Thanks very much ProStar! It'll be very interesting to see how people take to the idea. I think new cubers will probably be most likely to embrace it if they don't know either CuSHan or the standard notation, but I guess time will tell. I'll be doing a beginner's method video next, so that might raise some awareness.

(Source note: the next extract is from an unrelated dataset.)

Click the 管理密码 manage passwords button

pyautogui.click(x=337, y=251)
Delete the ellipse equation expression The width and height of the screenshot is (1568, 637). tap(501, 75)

I had a very interesting comment on Reddit where someone said they thought it might be good for people with dyslexia - which I'd never even thought of. If it helped at all with increasing inclusivity for new cubers then that would be amazing!


----------



## PetrusQuber (Dec 28, 2019)

By the way, just an idea, maybe make it obvious where the starting point of the alg is, because sometimes I write something, then can’t find the beginning.


----------



## mrdjnash (Dec 28, 2019)

Hi PetrusQuber, did you know that the algs always start at the dot? Is that what you mean?


----------



## PetrusQuber (Dec 28, 2019)

mrdjnash said:


> Hi PetrusQuber, did you know that the algs always start at the dot? Is that what you mean?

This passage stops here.